▶ Aim of the exercise:
Rewrite the records from the line containing "Remove the EMILIE10" through the line containing "tap(899, 94)", inclusive. Put "Go" wherever "Switch" appears, and change nothing else.

▶ Records for processing:
/---
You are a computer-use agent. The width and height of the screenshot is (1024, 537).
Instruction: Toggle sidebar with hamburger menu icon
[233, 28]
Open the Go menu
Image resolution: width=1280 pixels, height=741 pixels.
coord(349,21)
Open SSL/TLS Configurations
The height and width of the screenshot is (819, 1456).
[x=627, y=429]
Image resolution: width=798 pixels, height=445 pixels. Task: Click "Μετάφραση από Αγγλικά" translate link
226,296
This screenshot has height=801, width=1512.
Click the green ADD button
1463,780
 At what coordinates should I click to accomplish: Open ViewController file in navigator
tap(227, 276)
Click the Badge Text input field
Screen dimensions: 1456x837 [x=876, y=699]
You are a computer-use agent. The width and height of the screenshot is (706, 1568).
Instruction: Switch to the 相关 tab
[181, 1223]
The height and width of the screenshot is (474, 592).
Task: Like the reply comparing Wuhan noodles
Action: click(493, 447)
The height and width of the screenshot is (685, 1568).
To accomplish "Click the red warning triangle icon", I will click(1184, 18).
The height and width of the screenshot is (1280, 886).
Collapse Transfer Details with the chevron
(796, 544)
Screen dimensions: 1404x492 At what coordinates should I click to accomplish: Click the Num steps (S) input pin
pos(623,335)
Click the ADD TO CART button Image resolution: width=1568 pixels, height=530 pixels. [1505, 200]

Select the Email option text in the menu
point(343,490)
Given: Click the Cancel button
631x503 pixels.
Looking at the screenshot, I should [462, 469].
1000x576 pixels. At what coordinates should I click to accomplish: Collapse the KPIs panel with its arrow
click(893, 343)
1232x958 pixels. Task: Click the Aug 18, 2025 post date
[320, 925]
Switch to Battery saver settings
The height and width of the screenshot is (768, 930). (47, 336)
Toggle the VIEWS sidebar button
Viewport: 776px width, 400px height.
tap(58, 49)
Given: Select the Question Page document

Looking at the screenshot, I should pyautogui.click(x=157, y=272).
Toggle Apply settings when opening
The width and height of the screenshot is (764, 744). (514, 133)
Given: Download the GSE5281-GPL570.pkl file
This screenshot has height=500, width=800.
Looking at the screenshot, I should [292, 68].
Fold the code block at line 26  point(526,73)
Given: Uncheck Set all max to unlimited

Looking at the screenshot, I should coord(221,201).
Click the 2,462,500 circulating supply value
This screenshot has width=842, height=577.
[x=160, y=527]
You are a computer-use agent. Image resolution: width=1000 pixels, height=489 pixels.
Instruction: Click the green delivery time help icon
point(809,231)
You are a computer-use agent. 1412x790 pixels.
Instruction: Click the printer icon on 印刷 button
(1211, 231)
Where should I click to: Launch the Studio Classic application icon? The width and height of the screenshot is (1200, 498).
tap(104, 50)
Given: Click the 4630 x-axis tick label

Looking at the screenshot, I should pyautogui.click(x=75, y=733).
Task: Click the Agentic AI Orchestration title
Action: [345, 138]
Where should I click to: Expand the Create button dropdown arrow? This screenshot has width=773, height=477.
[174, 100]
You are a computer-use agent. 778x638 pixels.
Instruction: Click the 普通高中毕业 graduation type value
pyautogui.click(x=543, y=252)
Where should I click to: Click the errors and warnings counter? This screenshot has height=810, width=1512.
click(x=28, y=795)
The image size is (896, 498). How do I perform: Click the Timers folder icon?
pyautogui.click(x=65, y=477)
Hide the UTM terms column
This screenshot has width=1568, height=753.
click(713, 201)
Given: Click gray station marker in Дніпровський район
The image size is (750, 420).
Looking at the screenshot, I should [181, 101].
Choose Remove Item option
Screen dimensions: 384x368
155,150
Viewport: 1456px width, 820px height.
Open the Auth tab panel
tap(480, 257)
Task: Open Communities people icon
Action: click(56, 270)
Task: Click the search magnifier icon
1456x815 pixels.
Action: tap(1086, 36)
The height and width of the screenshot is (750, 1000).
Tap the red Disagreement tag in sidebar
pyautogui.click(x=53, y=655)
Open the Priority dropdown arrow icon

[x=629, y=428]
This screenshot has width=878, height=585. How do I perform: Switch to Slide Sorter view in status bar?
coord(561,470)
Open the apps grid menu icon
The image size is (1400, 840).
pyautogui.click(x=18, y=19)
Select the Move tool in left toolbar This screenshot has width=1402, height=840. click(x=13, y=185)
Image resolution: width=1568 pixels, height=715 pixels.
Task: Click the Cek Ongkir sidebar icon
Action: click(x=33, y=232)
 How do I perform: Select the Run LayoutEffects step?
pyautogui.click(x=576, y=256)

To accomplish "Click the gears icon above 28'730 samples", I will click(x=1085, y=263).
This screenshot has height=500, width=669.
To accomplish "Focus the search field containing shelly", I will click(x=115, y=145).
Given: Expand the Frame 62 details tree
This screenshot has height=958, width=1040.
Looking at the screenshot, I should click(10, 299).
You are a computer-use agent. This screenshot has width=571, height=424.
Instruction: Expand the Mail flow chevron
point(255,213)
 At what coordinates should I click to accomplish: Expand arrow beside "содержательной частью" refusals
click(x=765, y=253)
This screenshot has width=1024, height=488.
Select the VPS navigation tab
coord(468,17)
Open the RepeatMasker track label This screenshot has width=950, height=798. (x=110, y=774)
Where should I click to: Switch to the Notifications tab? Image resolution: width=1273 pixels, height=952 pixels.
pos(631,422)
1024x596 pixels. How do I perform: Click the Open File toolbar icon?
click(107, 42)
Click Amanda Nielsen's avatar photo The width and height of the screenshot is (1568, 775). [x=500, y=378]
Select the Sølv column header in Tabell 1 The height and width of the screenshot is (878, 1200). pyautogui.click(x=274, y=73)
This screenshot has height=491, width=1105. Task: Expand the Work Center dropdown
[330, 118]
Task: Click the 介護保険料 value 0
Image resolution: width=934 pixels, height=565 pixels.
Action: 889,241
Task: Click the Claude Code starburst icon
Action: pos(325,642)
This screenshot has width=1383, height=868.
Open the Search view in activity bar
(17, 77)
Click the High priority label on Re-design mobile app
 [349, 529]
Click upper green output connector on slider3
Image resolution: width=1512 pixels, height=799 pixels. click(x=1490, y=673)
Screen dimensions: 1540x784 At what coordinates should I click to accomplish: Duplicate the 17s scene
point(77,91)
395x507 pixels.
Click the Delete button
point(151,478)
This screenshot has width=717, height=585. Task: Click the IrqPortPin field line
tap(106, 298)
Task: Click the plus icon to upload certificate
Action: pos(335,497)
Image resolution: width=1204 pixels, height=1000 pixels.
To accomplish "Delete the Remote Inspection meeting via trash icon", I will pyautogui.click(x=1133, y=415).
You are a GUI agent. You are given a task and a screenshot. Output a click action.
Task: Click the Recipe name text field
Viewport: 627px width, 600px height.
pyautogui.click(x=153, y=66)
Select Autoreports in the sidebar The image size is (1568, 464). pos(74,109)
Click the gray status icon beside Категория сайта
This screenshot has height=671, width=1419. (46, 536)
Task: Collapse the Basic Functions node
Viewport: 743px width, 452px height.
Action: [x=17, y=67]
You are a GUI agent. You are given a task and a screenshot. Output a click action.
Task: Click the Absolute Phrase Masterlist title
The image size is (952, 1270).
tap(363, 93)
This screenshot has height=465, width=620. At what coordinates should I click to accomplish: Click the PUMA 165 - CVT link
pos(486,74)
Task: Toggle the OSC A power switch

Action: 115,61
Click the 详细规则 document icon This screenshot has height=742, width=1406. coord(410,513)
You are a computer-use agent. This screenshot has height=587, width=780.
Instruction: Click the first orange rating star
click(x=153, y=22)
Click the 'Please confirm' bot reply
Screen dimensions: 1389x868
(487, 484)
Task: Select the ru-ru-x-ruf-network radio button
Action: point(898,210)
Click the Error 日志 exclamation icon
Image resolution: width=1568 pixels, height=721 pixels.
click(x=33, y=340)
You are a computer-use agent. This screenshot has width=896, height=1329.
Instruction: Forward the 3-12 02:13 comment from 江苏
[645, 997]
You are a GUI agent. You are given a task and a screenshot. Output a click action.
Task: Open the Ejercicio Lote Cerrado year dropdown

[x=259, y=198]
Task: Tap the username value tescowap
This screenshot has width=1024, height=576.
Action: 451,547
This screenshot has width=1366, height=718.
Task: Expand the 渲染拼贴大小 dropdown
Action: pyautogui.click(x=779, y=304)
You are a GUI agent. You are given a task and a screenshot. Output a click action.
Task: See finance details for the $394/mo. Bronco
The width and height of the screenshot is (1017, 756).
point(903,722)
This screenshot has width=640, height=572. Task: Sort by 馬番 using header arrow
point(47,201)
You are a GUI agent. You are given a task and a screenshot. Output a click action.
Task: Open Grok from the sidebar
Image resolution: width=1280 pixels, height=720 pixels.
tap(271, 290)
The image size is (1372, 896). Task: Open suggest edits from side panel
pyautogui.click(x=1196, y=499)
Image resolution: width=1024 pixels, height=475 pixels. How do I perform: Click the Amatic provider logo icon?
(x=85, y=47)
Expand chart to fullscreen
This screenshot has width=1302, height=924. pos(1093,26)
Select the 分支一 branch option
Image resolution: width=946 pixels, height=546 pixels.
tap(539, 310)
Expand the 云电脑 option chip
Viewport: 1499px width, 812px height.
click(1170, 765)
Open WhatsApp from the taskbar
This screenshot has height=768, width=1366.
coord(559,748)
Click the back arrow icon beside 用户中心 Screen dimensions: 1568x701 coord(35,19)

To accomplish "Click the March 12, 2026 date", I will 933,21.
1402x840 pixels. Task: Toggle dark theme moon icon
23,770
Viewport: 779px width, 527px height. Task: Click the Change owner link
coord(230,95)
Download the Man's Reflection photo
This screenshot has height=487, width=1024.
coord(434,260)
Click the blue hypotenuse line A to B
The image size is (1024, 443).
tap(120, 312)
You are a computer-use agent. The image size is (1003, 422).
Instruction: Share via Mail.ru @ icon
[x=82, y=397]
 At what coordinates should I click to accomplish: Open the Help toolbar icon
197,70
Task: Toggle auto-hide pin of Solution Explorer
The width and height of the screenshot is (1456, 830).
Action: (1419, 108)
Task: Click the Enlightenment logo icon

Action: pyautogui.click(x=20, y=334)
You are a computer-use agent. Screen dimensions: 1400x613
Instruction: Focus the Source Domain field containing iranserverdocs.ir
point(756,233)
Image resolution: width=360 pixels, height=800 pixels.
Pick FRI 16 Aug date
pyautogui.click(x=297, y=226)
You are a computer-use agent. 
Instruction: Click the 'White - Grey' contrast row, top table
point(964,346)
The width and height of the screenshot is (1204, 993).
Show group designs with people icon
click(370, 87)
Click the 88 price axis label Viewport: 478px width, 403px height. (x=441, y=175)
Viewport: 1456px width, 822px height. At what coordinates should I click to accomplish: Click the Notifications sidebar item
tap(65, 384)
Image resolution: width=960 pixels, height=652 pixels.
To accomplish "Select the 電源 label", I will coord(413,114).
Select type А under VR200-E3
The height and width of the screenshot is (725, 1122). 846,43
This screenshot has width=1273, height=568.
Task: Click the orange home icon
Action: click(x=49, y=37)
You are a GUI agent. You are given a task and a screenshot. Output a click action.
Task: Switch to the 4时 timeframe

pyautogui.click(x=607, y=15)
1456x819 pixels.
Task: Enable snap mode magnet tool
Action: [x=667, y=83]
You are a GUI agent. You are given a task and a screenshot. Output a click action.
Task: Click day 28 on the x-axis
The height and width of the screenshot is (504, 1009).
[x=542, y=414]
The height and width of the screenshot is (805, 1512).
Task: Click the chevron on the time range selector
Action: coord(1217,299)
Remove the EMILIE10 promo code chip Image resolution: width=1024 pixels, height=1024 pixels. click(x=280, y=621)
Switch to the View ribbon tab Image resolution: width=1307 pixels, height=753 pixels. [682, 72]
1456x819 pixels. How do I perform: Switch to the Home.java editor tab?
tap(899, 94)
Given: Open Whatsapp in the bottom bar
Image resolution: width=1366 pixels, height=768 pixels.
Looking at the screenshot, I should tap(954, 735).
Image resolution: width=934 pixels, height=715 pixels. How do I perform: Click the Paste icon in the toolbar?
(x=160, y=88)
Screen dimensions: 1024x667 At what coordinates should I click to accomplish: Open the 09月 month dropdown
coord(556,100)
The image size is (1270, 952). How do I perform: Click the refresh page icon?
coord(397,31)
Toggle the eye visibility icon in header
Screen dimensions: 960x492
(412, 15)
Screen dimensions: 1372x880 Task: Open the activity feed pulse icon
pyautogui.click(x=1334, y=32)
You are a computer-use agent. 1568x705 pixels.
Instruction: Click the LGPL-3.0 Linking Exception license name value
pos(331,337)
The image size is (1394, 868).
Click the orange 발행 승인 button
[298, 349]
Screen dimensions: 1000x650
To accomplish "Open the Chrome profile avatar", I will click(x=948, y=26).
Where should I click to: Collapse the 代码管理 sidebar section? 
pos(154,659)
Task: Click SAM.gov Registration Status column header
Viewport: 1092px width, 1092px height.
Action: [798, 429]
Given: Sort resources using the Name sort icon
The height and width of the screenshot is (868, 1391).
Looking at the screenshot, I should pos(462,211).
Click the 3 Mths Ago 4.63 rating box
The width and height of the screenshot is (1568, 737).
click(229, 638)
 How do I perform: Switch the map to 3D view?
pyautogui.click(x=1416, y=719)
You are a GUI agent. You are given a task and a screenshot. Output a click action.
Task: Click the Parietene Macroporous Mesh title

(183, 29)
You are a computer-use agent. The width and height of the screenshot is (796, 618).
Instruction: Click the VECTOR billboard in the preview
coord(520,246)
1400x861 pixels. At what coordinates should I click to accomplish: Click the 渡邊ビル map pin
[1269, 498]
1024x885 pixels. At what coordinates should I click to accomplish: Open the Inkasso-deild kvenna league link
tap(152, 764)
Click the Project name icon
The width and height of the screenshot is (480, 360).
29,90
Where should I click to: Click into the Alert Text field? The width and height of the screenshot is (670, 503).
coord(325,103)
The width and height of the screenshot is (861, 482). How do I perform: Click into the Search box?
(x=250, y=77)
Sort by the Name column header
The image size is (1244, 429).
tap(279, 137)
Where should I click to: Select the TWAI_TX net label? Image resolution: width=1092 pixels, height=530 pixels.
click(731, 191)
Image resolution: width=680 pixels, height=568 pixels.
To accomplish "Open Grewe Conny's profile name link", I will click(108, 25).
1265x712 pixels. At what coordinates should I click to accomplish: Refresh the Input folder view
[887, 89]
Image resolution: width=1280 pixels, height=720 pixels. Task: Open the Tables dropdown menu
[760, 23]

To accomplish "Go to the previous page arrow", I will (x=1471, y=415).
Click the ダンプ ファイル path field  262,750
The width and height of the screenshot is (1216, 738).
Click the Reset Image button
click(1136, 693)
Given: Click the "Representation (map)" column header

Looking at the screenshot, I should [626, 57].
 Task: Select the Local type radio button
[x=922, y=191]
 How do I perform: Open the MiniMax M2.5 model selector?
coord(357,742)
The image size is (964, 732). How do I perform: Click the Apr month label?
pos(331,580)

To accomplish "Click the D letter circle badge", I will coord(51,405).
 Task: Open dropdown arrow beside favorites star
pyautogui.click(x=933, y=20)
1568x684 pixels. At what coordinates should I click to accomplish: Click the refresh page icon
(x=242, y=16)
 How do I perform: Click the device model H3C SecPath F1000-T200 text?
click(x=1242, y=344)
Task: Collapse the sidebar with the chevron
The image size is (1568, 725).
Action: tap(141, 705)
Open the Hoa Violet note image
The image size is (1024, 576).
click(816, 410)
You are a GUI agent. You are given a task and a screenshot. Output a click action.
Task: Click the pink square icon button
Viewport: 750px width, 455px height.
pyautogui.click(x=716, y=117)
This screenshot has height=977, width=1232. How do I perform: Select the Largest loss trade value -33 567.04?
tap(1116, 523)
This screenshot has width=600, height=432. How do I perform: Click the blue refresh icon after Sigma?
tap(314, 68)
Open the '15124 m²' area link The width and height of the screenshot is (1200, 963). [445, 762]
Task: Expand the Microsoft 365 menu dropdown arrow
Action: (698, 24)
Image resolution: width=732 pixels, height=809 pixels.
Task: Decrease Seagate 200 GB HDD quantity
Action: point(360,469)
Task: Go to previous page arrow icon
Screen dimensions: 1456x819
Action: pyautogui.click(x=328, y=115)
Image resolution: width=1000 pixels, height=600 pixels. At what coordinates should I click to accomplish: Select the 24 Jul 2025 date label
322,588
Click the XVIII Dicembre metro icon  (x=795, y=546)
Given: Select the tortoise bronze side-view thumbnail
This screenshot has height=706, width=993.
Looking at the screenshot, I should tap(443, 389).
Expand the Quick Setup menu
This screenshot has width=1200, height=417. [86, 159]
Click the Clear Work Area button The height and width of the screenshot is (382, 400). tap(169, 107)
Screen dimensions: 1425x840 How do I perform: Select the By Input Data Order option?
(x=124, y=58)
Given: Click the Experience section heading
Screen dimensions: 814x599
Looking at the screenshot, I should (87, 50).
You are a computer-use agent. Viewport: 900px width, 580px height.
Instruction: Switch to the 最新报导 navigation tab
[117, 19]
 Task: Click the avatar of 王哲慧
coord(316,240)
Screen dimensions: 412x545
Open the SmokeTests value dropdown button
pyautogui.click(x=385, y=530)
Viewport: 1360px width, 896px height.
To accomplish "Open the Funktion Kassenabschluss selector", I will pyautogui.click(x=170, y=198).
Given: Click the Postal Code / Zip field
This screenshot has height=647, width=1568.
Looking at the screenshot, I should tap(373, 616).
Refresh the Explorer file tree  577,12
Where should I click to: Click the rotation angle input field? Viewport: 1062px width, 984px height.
\---
▶ Complete answer:
Remove the EMILIE10 promo code chip Image resolution: width=1024 pixels, height=1024 pixels. click(x=280, y=621)
Go to the View ribbon tab Image resolution: width=1307 pixels, height=753 pixels. [682, 72]
1456x819 pixels. How do I perform: Go to the Home.java editor tab?
tap(899, 94)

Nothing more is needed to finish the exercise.